## Try it
Below are records to write out again, exactly as they read.

## Source material
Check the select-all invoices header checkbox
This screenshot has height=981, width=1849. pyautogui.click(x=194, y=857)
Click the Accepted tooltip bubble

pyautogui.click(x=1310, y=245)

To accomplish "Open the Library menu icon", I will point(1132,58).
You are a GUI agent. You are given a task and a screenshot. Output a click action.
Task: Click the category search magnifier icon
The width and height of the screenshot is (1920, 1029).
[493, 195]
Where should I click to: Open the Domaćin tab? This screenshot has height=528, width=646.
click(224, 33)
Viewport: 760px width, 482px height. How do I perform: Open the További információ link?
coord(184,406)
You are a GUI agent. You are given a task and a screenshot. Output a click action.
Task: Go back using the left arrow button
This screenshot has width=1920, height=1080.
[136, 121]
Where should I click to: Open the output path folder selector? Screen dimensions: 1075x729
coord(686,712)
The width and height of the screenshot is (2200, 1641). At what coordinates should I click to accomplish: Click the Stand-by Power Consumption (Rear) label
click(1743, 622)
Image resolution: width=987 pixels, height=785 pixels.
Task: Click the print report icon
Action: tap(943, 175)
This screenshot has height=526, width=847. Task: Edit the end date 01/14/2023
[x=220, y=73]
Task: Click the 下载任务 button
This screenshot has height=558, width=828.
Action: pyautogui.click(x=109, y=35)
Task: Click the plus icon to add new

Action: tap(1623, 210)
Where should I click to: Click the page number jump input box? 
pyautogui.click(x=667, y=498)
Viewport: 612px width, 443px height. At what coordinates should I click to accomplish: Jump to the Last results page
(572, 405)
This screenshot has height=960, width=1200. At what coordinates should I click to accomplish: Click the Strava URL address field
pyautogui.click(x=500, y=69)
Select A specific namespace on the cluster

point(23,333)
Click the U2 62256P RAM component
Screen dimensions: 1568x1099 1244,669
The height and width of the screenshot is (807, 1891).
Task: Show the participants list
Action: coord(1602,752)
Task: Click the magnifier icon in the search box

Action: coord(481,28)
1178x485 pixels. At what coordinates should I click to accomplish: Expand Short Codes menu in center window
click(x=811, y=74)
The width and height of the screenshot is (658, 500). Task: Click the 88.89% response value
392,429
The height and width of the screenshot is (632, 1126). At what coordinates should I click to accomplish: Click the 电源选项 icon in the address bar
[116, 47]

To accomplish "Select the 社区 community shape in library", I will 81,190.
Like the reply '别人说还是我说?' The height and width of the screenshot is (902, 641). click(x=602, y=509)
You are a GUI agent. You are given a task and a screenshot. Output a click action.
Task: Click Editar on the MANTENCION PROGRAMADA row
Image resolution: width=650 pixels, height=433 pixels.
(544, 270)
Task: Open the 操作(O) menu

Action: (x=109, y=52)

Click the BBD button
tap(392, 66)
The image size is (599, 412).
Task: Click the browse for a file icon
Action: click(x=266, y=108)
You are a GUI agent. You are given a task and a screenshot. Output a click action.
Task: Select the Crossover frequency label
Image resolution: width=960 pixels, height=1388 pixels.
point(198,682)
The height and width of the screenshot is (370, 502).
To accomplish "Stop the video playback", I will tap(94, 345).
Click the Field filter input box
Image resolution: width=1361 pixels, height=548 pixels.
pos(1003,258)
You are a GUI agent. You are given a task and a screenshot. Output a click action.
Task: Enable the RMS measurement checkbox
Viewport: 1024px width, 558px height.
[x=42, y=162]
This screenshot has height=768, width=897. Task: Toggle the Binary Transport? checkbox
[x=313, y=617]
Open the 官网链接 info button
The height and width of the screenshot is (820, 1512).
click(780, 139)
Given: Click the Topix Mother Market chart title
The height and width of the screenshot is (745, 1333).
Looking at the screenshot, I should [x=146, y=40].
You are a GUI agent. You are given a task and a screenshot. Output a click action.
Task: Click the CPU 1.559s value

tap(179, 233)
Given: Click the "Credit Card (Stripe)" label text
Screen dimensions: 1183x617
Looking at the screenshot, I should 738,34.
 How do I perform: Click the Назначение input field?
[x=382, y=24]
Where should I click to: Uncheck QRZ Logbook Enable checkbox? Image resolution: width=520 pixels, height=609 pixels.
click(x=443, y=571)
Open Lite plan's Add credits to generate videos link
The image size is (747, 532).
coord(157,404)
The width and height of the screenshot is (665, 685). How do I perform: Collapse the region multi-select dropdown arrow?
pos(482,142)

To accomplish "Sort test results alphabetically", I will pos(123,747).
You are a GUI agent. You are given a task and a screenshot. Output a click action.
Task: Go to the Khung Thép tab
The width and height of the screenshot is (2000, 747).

## Written solution
Check the select-all invoices header checkbox
This screenshot has height=981, width=1849. pyautogui.click(x=194, y=857)
Click the Accepted tooltip bubble

pyautogui.click(x=1310, y=245)

To accomplish "Open the Library menu icon", I will point(1132,58).
You are a GUI agent. You are given a task and a screenshot. Output a click action.
Task: Click the category search magnifier icon
The width and height of the screenshot is (1920, 1029).
[493, 195]
Where should I click to: Open the Domaćin tab? This screenshot has height=528, width=646.
click(224, 33)
Viewport: 760px width, 482px height. How do I perform: Open the További információ link?
coord(184,406)
You are a GUI agent. You are given a task and a screenshot. Output a click action.
Task: Go back using the left arrow button
This screenshot has width=1920, height=1080.
[136, 121]
Where should I click to: Open the output path folder selector? Screen dimensions: 1075x729
coord(686,712)
The width and height of the screenshot is (2200, 1641). At what coordinates should I click to accomplish: Click the Stand-by Power Consumption (Rear) label
click(1743, 622)
Image resolution: width=987 pixels, height=785 pixels.
Task: Click the print report icon
Action: tap(943, 175)
This screenshot has height=526, width=847. Task: Edit the end date 01/14/2023
[x=220, y=73]
Task: Click the 下载任务 button
This screenshot has height=558, width=828.
Action: pyautogui.click(x=109, y=35)
Task: Click the plus icon to add new

Action: tap(1623, 210)
Where should I click to: Click the page number jump input box? 
pyautogui.click(x=667, y=498)
Viewport: 612px width, 443px height. At what coordinates should I click to accomplish: Jump to the Last results page
(572, 405)
This screenshot has height=960, width=1200. At what coordinates should I click to accomplish: Click the Strava URL address field
pyautogui.click(x=500, y=69)
Select A specific namespace on the cluster

point(23,333)
Click the U2 62256P RAM component
Screen dimensions: 1568x1099 1244,669
The height and width of the screenshot is (807, 1891).
Task: Show the participants list
Action: coord(1602,752)
Task: Click the magnifier icon in the search box

Action: coord(481,28)
1178x485 pixels. At what coordinates should I click to accomplish: Expand Short Codes menu in center window
click(x=811, y=74)
The width and height of the screenshot is (658, 500). Task: Click the 88.89% response value
392,429
The height and width of the screenshot is (632, 1126). At what coordinates should I click to accomplish: Click the 电源选项 icon in the address bar
[116, 47]

To accomplish "Select the 社区 community shape in library", I will 81,190.
Like the reply '别人说还是我说?' The height and width of the screenshot is (902, 641). click(x=602, y=509)
You are a GUI agent. You are given a task and a screenshot. Output a click action.
Task: Click Editar on the MANTENCION PROGRAMADA row
Image resolution: width=650 pixels, height=433 pixels.
(544, 270)
Task: Open the 操作(O) menu

Action: (x=109, y=52)

Click the BBD button
tap(392, 66)
The image size is (599, 412).
Task: Click the browse for a file icon
Action: click(x=266, y=108)
You are a GUI agent. You are given a task and a screenshot. Output a click action.
Task: Select the Crossover frequency label
Image resolution: width=960 pixels, height=1388 pixels.
point(198,682)
The height and width of the screenshot is (370, 502).
To accomplish "Stop the video playback", I will tap(94, 345).
Click the Field filter input box
Image resolution: width=1361 pixels, height=548 pixels.
pos(1003,258)
You are a GUI agent. You are given a task and a screenshot. Output a click action.
Task: Enable the RMS measurement checkbox
Viewport: 1024px width, 558px height.
[x=42, y=162]
This screenshot has height=768, width=897. Task: Toggle the Binary Transport? checkbox
[x=313, y=617]
Open the 官网链接 info button
The height and width of the screenshot is (820, 1512).
click(780, 139)
Given: Click the Topix Mother Market chart title
The height and width of the screenshot is (745, 1333).
Looking at the screenshot, I should [x=146, y=40].
You are a GUI agent. You are given a task and a screenshot. Output a click action.
Task: Click the CPU 1.559s value

tap(179, 233)
Given: Click the "Credit Card (Stripe)" label text
Screen dimensions: 1183x617
Looking at the screenshot, I should 738,34.
 How do I perform: Click the Назначение input field?
[x=382, y=24]
Where should I click to: Uncheck QRZ Logbook Enable checkbox? Image resolution: width=520 pixels, height=609 pixels.
click(x=443, y=571)
Open Lite plan's Add credits to generate videos link
The image size is (747, 532).
coord(157,404)
The width and height of the screenshot is (665, 685). How do I perform: Collapse the region multi-select dropdown arrow?
pos(482,142)

To accomplish "Sort test results alphabetically", I will pos(123,747).
You are a GUI agent. You are given a task and a screenshot. Output a click action.
Task: Go to the Khung Thép tab
The width and height of the screenshot is (2000, 747).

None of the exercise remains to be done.